The question of whether 23-year-old Mexican super middleweight prospect Gilberto Ramirez (29-0, 23 KOs) is the “real deal” is still open for debate. However, the heavy-handed prospect will be facing what should be his toughest test this Saturday in the Alamodome in San Antonio, Texas when he takes on hard-hitting and durable Colombian journeyman, Fulgencio Zuniga (27-9-1, 24 KOs).
If Ramirez can make easy work of Zuniga, who has lost four of his last six bouts, but has only been stopped twice in his career (vs. Lucian Bute and Kelly Pavlik in 2008 and 2005, respectively), it would be a nice mark on the young fighter’s still-thin resume.
Despite Ramirez’s lack of big fight experience, though, he has no shortage of bravado and has been calling out countryman Julio Cesar Chavez Jr. almost from the moment he made his professional debut in 2009.
Tall and lanky, with somewhat of a left-handed similarity in style to Chavez Jr., Ramirez has already earned a reputation as a heavy puncher with an immense amount of drive when it comes to his career.
He’s clearly being positioned as the Top Rank replacement for Chavez Jr., who is currently tangled up in a legal battle with the promotional firm, and has been very vocal recently about being the new Mexican on the block.
“I am the real super middleweight from Sinaloa, Mexico,” Ramirez recently said via Desde el Ring. “Chavez is old news. He embarrassed his fans with his recent performance in the Vera fights and his living and training habits.”
The undefeated rising star also hasn’t been shy in calling out all of Chavez’s potential future foes, including Carl Froch.

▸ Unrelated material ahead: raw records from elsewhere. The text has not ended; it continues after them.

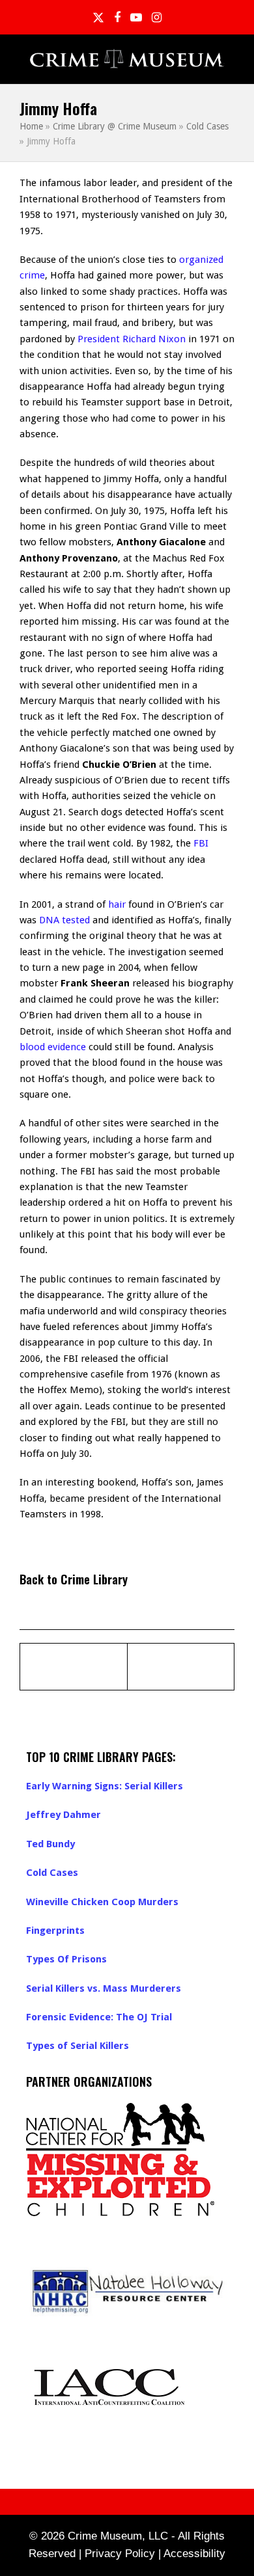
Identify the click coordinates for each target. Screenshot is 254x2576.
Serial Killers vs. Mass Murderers (103, 1988)
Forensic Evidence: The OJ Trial (99, 2017)
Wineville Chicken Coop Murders (102, 1902)
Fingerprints (55, 1930)
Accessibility (194, 2553)
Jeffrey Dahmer (63, 1815)
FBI (200, 843)
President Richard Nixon (132, 339)
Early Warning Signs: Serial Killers (104, 1786)
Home (31, 126)
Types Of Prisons (66, 1959)
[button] (227, 59)
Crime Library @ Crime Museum (114, 126)
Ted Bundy (50, 1844)
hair (117, 904)
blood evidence (53, 1047)
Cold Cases (207, 126)
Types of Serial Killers (77, 2046)
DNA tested (64, 920)
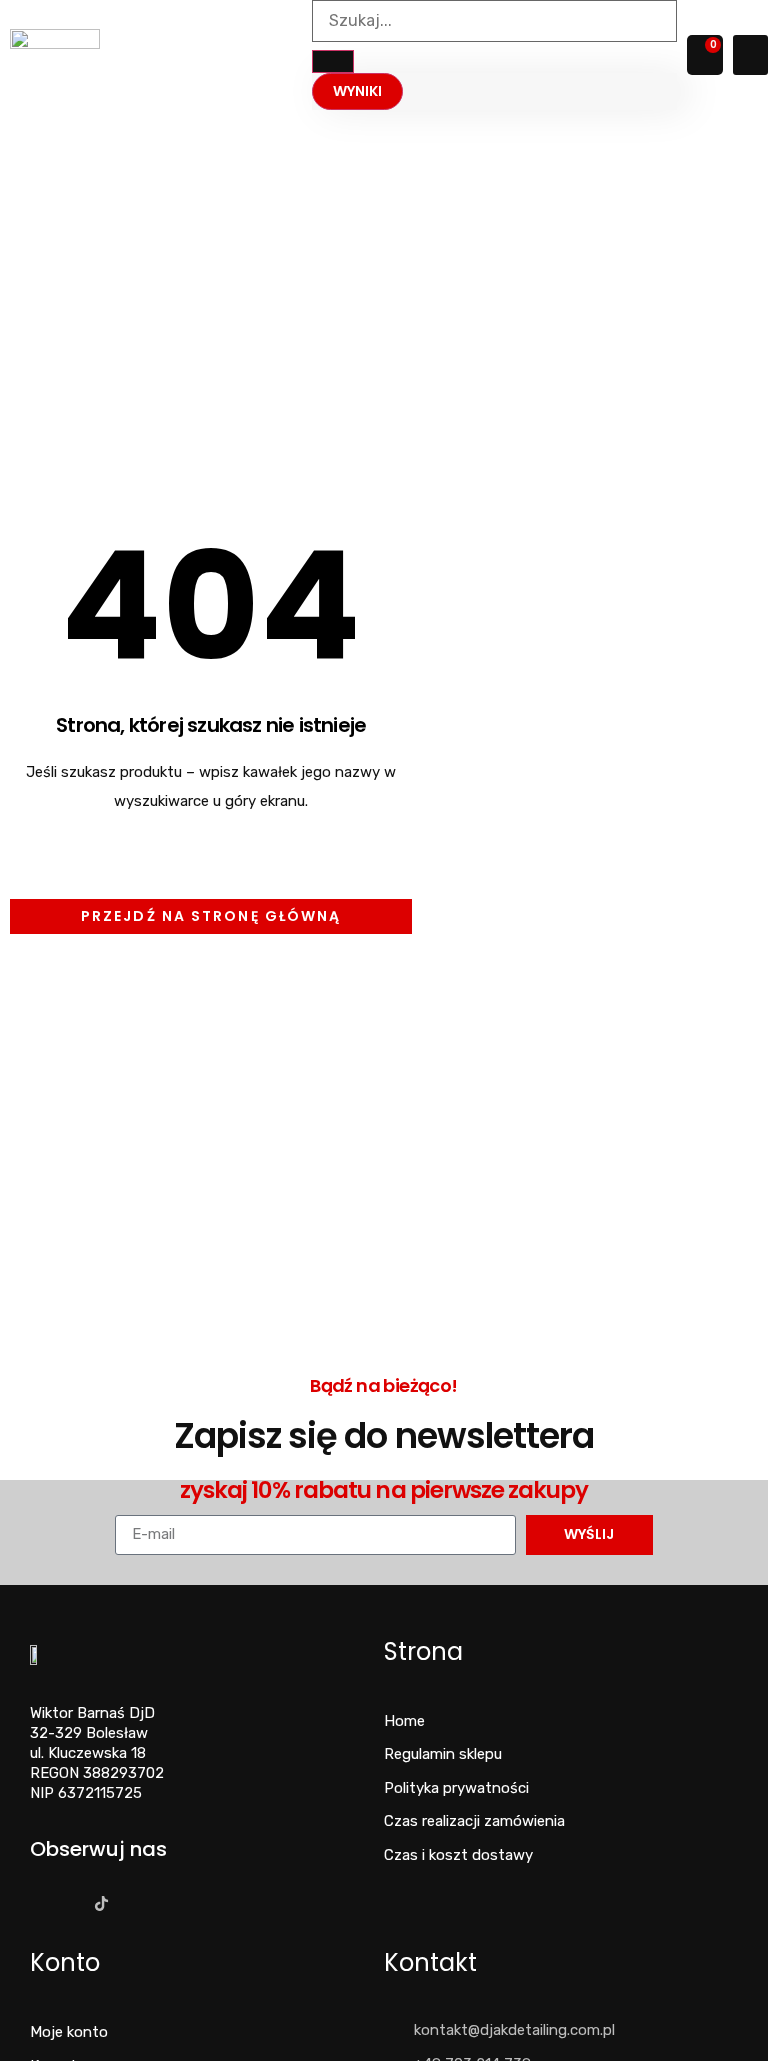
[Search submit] (333, 61)
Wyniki (357, 91)
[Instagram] (68, 1903)
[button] (750, 55)
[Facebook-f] (35, 1903)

“After I win this weekend in San Antonio like a true Mexican warrior, all Froch’s promoter has to do is call my promoter Bob Arum of Top Rank. Arum told me he will make the fight and Carl Froch’s dream of fighting in Las Vegas will come true. Chavez Jr. is yesterday’s news. So let’s make the fight with a real Mexican warrior that doesn’t only talk about boxing but actually fights the fights.”
Ramirez certainly talks the talk of a real contender, and, so far, he’s been able to walk the walk. But the real challenges are just beginning for “El Zurdo.”